3.    Colonoscopy and double-contrast barium enema.  No direct evidence supports the efficacy of either colonoscopy or double-contrast barium enema.  A strong rationale for the use of colonoscopy is based on its superior sensitivity and specificity.  Because there may never be a randomized trial mounted to evaluate the efficacy of colonoscopy directly, choices about its use will depend more on concerns about its safety, the capacity of the health care system to make it available, and its cost effectiveness.  Colonoscopy has risks:  Approximately 1 in 1000 patients experience perforation, 3 in 1000 have major hemorrhage, and 1 to 3 in 10,000 die as a result of the procedures.  Double contrast barium enema is an alternative for examining the entire colon and finds its usefulness in situations in which individuals cannot tolerate endoscopic procedures and in which the relevant expertise exists.

Multiple studies of the cost-effectiveness of colorectal cancer screening are consistent in concluding that the cost per year of life saved is within the limits accepted for most preventive procedures from a societal perspective (approximately $50,000).  However, no one modality stands out as superior.

Alternatives to current methods are being investigated and have been reviewed.  Immunohistochemical screening tests of stool may offer more sensitive and specific alternatives to guaiac beased testing.  The molecular detection of DNA mutations in cells exfoliated from neoplasms in the stool may be a highly sensitive and specific approach that is noninvasive and thus more acceptable to patients.

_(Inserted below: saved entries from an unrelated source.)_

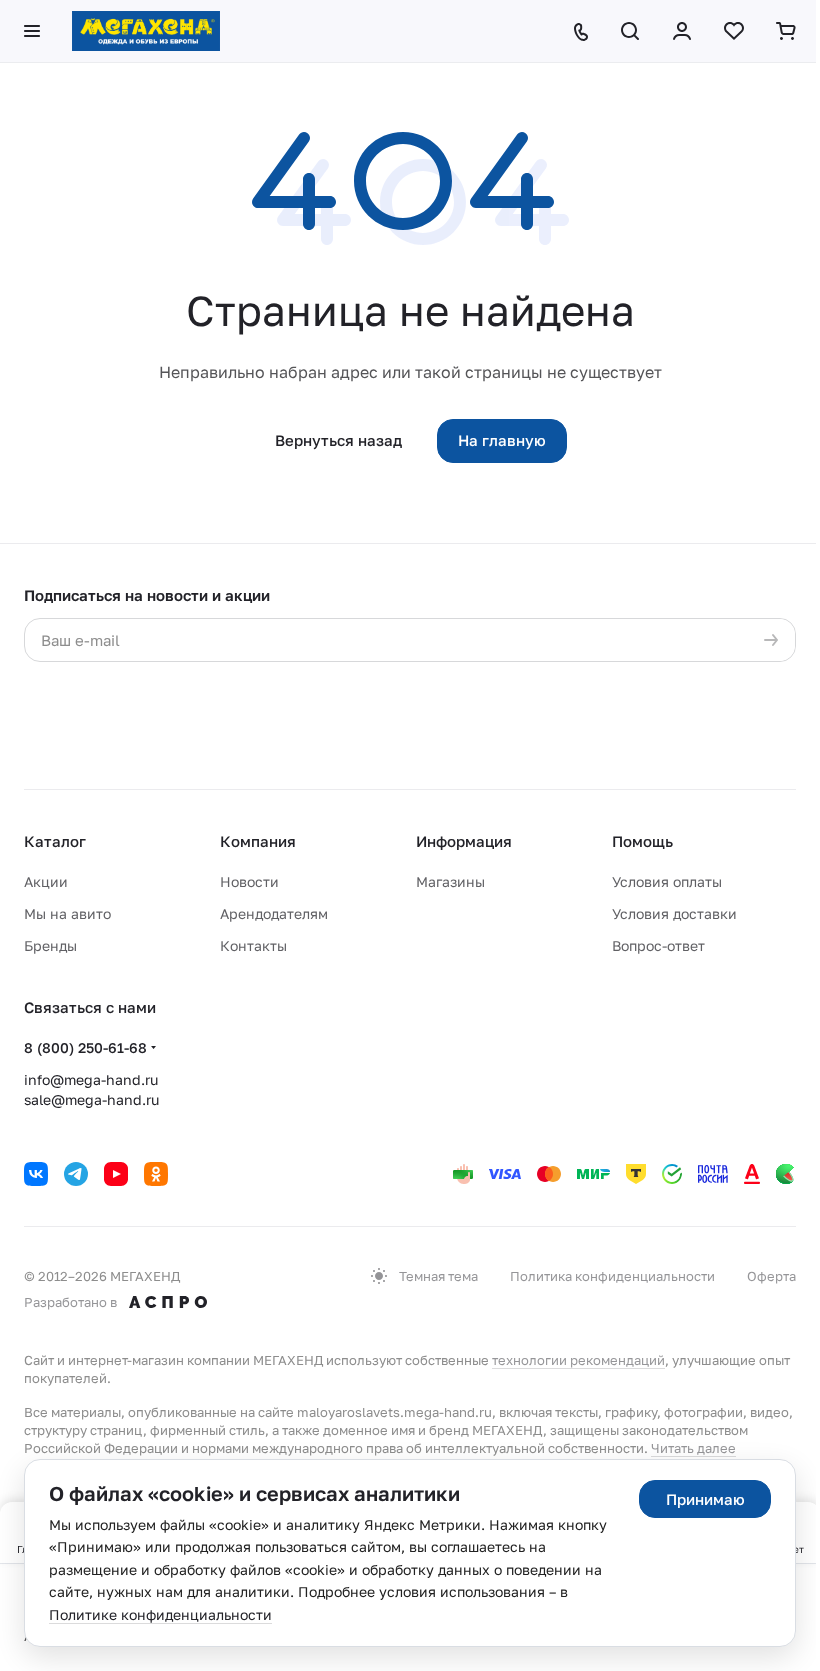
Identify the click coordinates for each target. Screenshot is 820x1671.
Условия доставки (674, 913)
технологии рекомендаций (578, 1360)
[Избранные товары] (734, 31)
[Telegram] (76, 1174)
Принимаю (705, 1499)
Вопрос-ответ (658, 945)
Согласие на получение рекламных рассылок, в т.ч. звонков (520, 739)
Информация (464, 841)
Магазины (450, 881)
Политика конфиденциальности (612, 1276)
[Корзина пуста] (786, 31)
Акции (46, 881)
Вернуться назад (338, 440)
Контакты (253, 945)
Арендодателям (274, 913)
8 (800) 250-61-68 (85, 1047)
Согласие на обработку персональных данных (527, 680)
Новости (249, 881)
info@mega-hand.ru (91, 1079)
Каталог (55, 841)
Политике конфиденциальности (160, 1614)
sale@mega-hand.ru (91, 1099)
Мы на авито (67, 913)
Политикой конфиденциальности (161, 700)
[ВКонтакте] (36, 1174)
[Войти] (682, 31)
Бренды (50, 945)
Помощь (642, 841)
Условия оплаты (667, 881)
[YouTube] (116, 1174)
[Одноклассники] (156, 1174)
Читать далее (693, 1448)
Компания (258, 841)
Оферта (771, 1276)
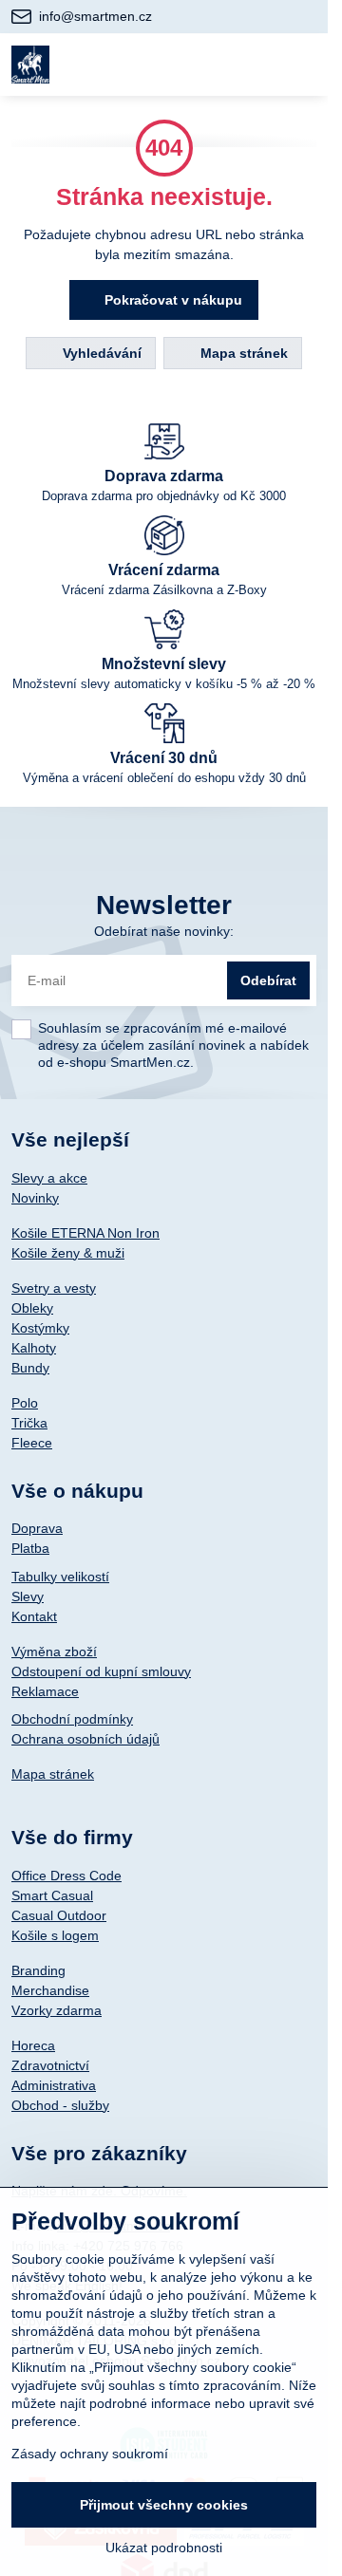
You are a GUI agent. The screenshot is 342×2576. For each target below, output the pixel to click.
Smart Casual (52, 1895)
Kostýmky (40, 1327)
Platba (30, 1548)
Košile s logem (55, 1935)
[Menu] (305, 65)
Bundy (30, 1367)
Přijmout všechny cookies (164, 2504)
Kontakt (34, 1616)
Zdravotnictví (50, 2065)
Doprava (37, 1528)
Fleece (31, 1442)
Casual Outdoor (58, 1915)
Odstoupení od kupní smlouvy (101, 1671)
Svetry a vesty (53, 1288)
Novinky (35, 1197)
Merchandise (50, 1990)
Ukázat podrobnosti (163, 2547)
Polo (24, 1402)
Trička (29, 1422)
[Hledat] (212, 65)
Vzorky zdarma (56, 2010)
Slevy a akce (49, 1177)
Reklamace (45, 1691)
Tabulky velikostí (60, 1576)
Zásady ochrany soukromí (89, 2453)
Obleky (32, 1308)
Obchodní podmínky (72, 1719)
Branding (38, 1970)
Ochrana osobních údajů (85, 1738)
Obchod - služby (60, 2105)
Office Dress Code (66, 1875)
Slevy (27, 1596)
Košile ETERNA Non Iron (85, 1233)
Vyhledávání (100, 353)
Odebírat (268, 980)
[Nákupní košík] (258, 65)
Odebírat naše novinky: (164, 931)
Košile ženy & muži (67, 1252)
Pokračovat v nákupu (171, 300)
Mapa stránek (242, 353)
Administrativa (53, 2085)
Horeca (33, 2045)
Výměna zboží (54, 1651)
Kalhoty (33, 1347)
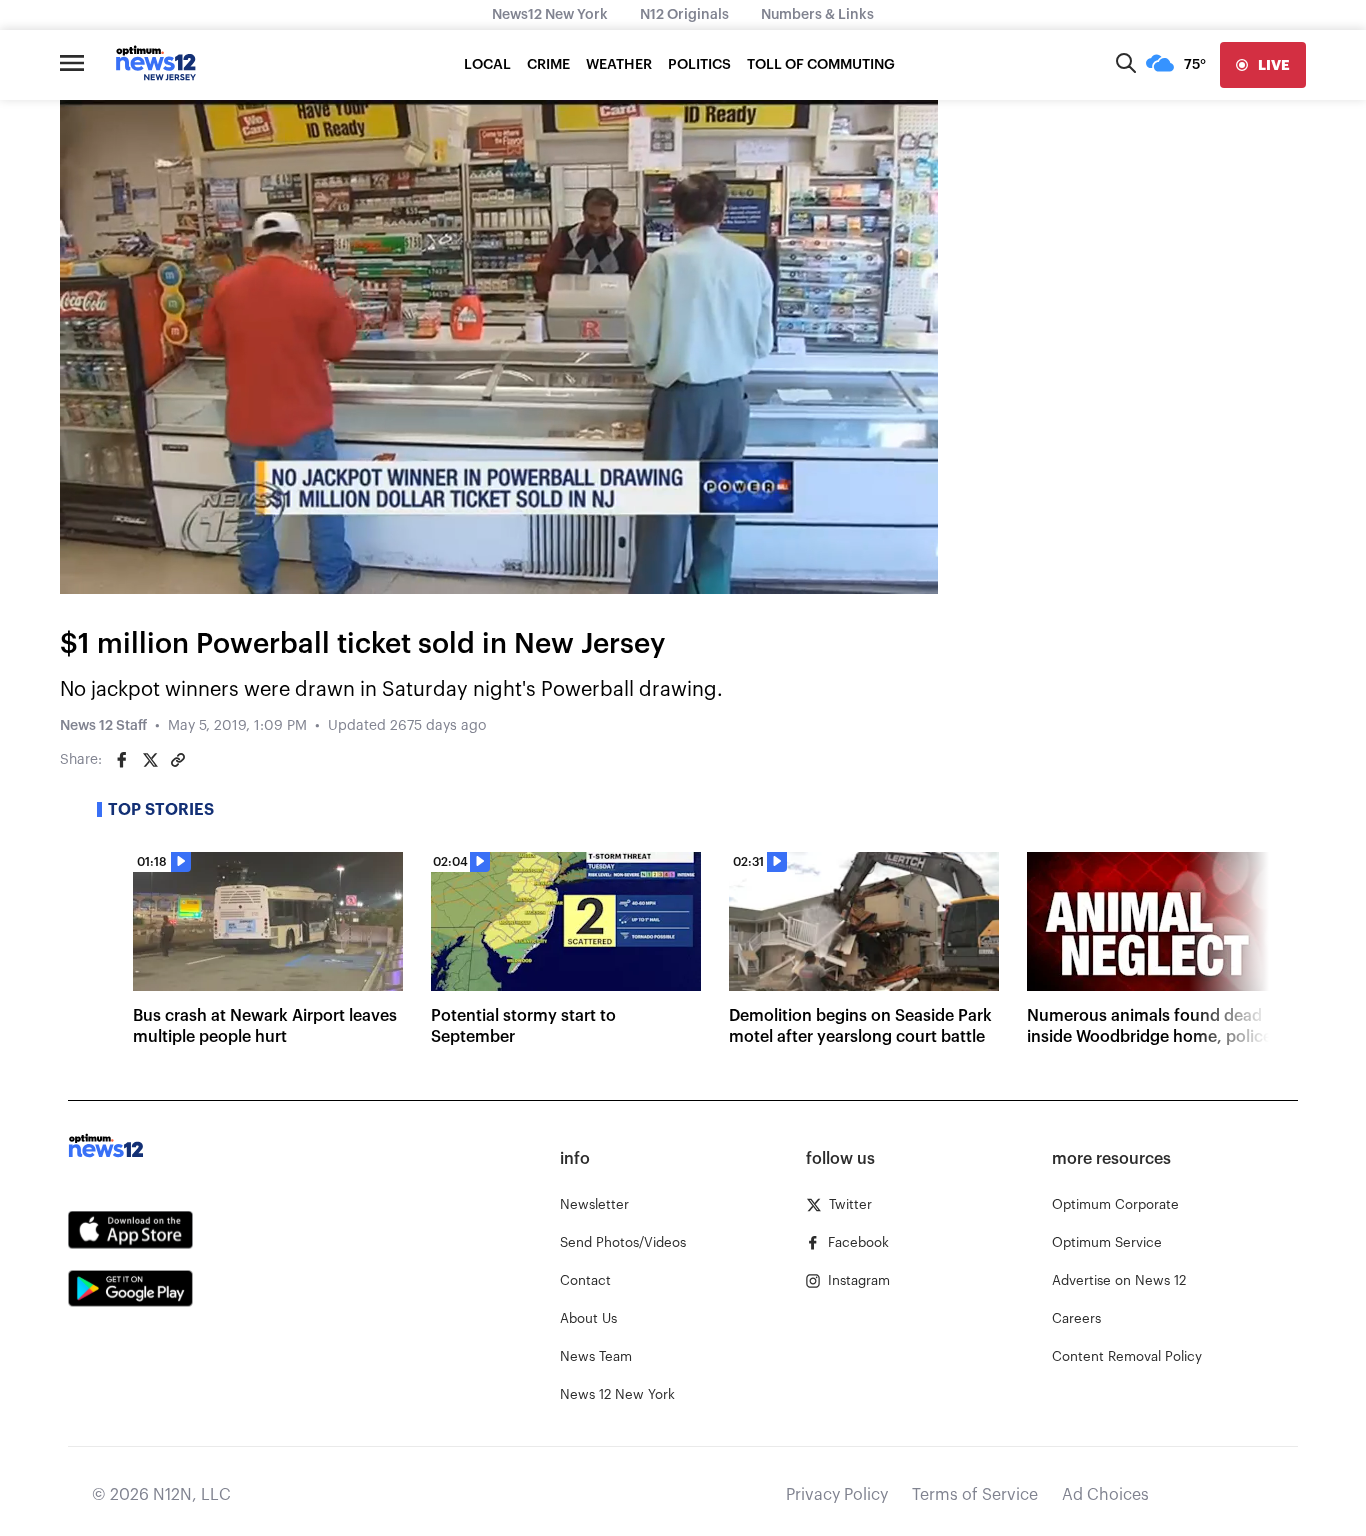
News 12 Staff (103, 726)
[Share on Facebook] (122, 760)
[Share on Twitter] (150, 760)
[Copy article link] (178, 760)
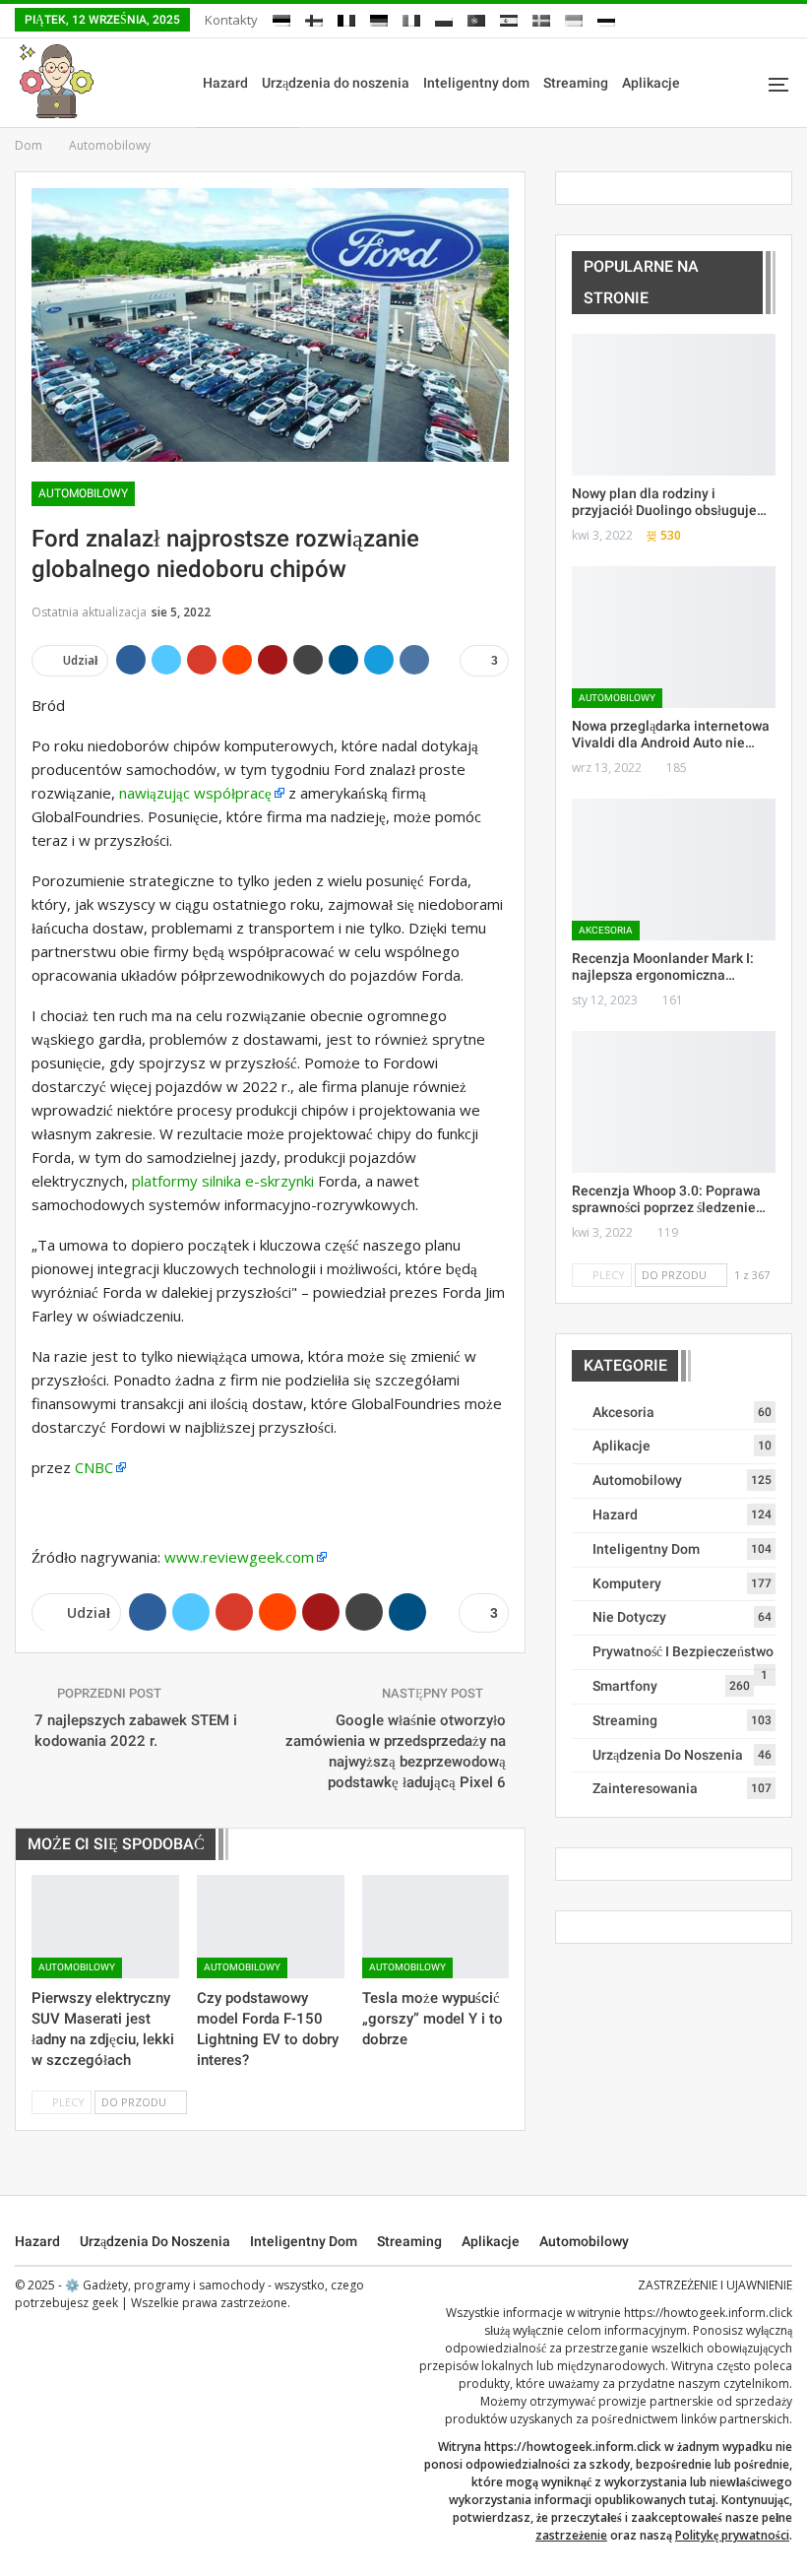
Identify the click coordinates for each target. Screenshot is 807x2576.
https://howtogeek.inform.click (708, 2312)
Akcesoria (606, 930)
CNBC (94, 1467)
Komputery (626, 1583)
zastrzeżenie (571, 2535)
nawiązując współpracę (195, 793)
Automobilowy (83, 493)
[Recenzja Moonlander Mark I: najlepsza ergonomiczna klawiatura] (674, 870)
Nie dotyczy (629, 1617)
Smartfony (624, 1686)
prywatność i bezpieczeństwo (683, 1651)
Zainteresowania (645, 1788)
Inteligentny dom (476, 83)
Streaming (575, 83)
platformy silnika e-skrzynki (223, 1181)
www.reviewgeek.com (239, 1557)
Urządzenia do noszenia (335, 83)
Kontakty (231, 20)
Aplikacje (651, 83)
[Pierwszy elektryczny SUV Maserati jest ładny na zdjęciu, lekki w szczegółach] (105, 1926)
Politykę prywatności (732, 2535)
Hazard (225, 83)
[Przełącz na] (281, 17)
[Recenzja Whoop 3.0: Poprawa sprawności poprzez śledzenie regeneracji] (674, 1102)
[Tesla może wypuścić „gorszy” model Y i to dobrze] (436, 1926)
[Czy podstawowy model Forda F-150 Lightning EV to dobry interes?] (270, 1926)
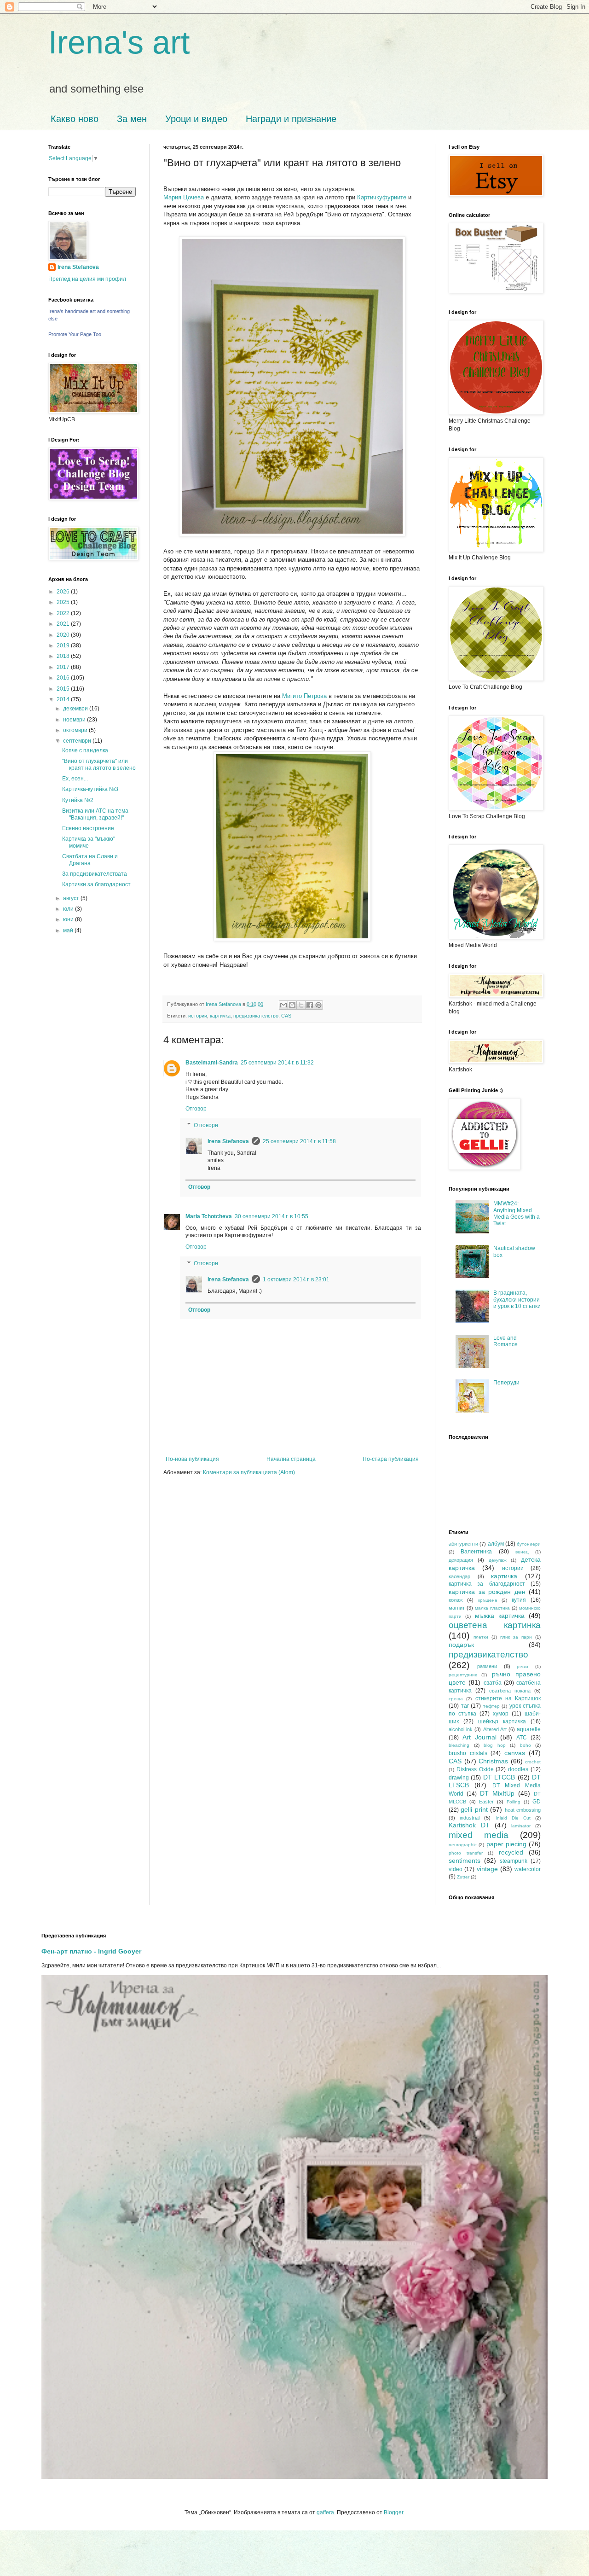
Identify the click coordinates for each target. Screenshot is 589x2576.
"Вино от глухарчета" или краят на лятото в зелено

Newer detection techniques include “virtual” colonoscopy that uses CT of the prepared colon and avoids the invasiveness and discomfort of conventional optical colonoscopy.  Fenlon et al provided data on a study in which a crossover design was used; 100 patients were given virtual colonoscopies immediately before conventional colonoscopies.  Test performance was compared and was similar, with a threshold of detection for virtual colonoscopy at approximately 5 mm.  Pickhardt et al reported on test performance using a similar design but with a much larger population (1233 asymptomatic patients) and one that offers more potential for generalizing findings to average-risk patients.  They showed that a three-dimensional endoluminal display can achieve 93.% sensitivity and a specificity of 96.0% for polyps at least 10 mmm in diameter compared to optical colonoscopy on the same asymptomatic average-risk subjects.  These and other studies of newer technology will be commanding much attention in the near future.

Meanwhile, despite the evidence supporting the value and cost effectiveness of traditional colorectal cancer screening procedures, compliance with guidelines remains low, at approximately 30% of the population; disparities in screening rates between race and ethnic groups are increasing.  Access to screening varies greatly by region of the country and the availability of trained personnel.  However, the primary barriers to increased compliance are behavioral for physicians and for patients and associated with the complexity of and perceptions about the nature of the recommended procedures.  Efforts to improve compliance should focus on getting individuals over 50 years screened at least once by any modality, rather than on the superiority of any one test.  Choices among individuals vary consistently regarding which test is preferred.